Two e-books, priced $9.99 and $0.99, start two completely different purchase processes. The price level is affecting how eager we are to get a pirated copy. In case of e-books it’s combined with, in my opinion, the biggest solution to piracy – convenience.

Digital goods (especially the ones under a magical level of 1 dollar) – music, e-books, applications – join a group of impulse purchase products. It’s not only because of a price. It’s because of possibility of immediate consumption. You can use a smartphone to download an e-book or a song. It usually takes a couple of seconds and your effort can be described as a couple of taps. Instant reward is crucial – $0.99 e-book wouldn’t be an impulse purchase if you had to wait for delivery 24 hours.

In the age of instant access to content of any kind, willingness to piracy can be described as “how much will I save for the effort I make”. Let’s analyze it on an example of a $0.99 book from Kindle Store.

No Good Deed - by M.P. McDonald

“No Good Deed” by M.P. McDonald – #3 in Kindle Store on June 5, 2011

Savings

A perception of price and savings is different if you are an experienced user of piracy sites and different if you started to embrace e-books (or digital goods in general).

For a piracy site users all what’s there is free (or for a price of a premium account/features – which is another case). In fact they don’t really know how much they save, because they don’t know the price of the original copy.

The economics of downloading pirated content is that you download items in bulk. You download a folder with e-books, convert files to your primary format and upload to your device.

Managing pirated content in bulk is saving a lot of time. You’ll also save time on reading those books, because they’re just files and titles for you. You don’t know most of them, and authors of $.99 books are surely not on top of your mind.

Now, let’s move to a second example.

 

 

You’ve just bought a Kindle e-reader. You have to learn how to use the device and download e-books legally – enough for a start. You probably keep in mind that there is always a possibility to use illegal sources. The only thing is that it’s a whole new world to learn. Some people, including me, don’t want to bother with it. I want to read books, not waste my time on file conversion and adding e-books to my virtual bookshelf in a way which is not most convenient.

**WHAT IS NEEDED:** According to the article about e-book prices and piracy, why do digital goods such as a $0.99 e-book count as impulse purchases? Answer in one to three sentences. Rely only on the article about e-book prices and piracy when answering.

**GIVEN DATA:**
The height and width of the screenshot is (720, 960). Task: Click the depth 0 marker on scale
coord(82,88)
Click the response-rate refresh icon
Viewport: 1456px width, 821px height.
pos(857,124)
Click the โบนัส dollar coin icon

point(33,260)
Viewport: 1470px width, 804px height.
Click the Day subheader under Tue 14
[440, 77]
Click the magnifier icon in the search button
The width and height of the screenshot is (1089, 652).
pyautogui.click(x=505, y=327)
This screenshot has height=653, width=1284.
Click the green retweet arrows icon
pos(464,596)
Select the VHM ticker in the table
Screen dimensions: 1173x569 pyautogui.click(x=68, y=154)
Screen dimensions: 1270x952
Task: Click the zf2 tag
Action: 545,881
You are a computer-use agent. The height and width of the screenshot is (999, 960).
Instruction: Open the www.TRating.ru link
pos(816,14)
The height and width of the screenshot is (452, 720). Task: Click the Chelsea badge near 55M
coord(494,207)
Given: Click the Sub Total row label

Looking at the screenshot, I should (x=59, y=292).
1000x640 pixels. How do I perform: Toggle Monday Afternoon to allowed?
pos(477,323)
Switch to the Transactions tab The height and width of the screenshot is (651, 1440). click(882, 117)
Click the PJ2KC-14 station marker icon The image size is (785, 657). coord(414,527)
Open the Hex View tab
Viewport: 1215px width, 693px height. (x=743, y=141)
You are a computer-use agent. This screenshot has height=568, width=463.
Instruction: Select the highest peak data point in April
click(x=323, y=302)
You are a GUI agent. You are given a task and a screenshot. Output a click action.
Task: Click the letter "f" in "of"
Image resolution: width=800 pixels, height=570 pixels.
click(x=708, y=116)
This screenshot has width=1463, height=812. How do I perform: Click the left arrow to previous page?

**PROBLEM SOLUTION:** They count as impulse purchases not only because of their low price but because they can be consumed immediately: a smartphone download takes a couple of seconds and a couple of taps. That instant reward is crucial, since a $0.99 e-book wouldn't be an impulse purchase if delivery took 24 hours.